Sunday, February 3, 2008

My week online

Who would have guessed just 20 years ago that the internet was going to become a substitute for your little trip to the market for some milk, or your career as an international celebrity? I think that the amount of activities we do online these days is so amazing that we have actually created a dependency that in some cases seems like an actual drug. One of the most generalized symptoms now a days is the "new mail" symptom. If you are one of us, you are probably not surprised to know about this sort of anxiety that overcomes your life when you haven't checked your email for two days. It is very interesting and very scary.
This is what I do: I have gathered all my emails into one spot, thunderbird...where I download all from three different accounts to minimize the effort. And this thunderbird from Mozilla is a portable version that I can plug in with my flash-drive anywhere with the internet on. (For those of you who want to know further uses of the flash drive...click here)
So this week I have visited 4 online stores for a variety of reasons, 5 different online newspapers, half a dozen of my favorite blogs, and about a hundred sites looking for different answers I have plugged into the google search bar. I have accessed the internet using my laptop at school, at home, at the coffee shop, and I have used my cell phone service to check the weather or the email when laptop is not around.
Another interesting fact about my computer experience overall is that I'm slowly in the process of abandoning the monopoly of Microsoft and Apple and I am converting all my systems to the most digestible forms of linux...which is a completely free operating system with a strong sense of community called Ubuntu, which is also the name of an African philosophy that reminds me about what technology could mean for us if we really wanted to:
"A person with ubuntu is open and available to others, affirming of others, does not feel threatened that others are able and good, for he or she has a proper self-assurance that comes from knowing that he or she belongs in a greater whole and is diminished when others are humiliated or diminished, when others are tortured or oppressed."

1 comment:

Kennedy said...

Wow. I thought I used the internet a lot last week. I also have a lap top, but I only us it around my house. I dont usually take it out anywhere, but I guess I am missing the point of owning laptops, huh?

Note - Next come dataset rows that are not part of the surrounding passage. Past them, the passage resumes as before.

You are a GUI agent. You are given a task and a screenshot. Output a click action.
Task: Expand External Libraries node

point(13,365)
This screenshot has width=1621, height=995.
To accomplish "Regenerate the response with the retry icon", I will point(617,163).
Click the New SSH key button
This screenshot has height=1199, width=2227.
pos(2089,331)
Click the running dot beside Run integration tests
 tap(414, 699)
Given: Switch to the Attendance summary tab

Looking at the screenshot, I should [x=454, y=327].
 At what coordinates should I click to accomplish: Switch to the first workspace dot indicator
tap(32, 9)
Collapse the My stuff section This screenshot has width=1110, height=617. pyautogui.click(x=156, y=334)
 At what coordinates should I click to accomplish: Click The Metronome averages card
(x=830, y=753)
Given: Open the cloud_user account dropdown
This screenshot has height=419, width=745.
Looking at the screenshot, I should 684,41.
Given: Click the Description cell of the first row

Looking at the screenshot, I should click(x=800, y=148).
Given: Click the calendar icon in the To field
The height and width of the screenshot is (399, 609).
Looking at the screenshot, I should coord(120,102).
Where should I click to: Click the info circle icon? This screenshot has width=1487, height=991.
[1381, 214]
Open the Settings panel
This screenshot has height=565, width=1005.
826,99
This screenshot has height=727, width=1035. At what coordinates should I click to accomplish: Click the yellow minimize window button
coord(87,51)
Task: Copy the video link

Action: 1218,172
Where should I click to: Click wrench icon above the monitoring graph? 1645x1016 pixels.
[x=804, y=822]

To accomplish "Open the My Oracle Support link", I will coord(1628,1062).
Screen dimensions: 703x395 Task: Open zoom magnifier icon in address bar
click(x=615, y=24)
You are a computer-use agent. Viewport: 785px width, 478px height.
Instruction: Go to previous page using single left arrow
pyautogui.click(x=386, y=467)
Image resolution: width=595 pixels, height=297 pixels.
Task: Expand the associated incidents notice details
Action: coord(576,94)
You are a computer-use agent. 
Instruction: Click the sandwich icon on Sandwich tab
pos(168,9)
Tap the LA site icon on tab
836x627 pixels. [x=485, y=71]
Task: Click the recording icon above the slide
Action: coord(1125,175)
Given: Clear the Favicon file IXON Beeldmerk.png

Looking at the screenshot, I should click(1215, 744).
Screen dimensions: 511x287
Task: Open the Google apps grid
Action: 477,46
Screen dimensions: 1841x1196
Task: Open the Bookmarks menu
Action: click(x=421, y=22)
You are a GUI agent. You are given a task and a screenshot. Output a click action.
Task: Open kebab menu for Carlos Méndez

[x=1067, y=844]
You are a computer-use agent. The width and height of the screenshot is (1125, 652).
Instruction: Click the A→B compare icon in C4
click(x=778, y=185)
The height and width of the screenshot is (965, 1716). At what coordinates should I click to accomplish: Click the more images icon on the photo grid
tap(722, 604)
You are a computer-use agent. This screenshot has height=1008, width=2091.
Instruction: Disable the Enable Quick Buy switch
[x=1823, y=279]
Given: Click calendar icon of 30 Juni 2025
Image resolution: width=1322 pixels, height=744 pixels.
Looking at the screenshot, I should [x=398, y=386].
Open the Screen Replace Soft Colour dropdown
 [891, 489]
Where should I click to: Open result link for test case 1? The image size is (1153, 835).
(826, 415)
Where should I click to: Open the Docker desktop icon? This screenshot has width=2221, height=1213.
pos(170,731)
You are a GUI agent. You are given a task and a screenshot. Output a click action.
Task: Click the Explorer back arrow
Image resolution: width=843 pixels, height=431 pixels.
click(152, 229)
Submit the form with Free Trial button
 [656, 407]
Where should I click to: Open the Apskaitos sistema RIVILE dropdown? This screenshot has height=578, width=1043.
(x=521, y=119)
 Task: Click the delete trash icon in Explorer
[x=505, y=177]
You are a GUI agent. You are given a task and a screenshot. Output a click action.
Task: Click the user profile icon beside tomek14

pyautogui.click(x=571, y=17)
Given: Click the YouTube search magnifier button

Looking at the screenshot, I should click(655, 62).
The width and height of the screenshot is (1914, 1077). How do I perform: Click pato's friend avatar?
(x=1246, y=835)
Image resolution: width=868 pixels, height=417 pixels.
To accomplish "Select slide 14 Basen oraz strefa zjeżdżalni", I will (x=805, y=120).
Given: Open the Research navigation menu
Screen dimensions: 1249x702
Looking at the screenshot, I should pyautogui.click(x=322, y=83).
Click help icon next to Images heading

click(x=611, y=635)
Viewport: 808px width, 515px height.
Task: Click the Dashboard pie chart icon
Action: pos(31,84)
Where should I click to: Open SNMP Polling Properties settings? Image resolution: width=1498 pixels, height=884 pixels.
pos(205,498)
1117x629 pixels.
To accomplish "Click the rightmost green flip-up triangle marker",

Thats really cool that you can check the weather or anything else on your phone. I also found your switch to linux interesting. I worked at a public school in Spain last year that used linux as thier system. It really is a great one, considering that its free. And its so nice that most Microsoft programs can be made compatable with linux. I used to bring in all of my word documents to school and print them using the compatable linux program.

Well, I enjoyed eading your blog! Talk to you tomorrow night!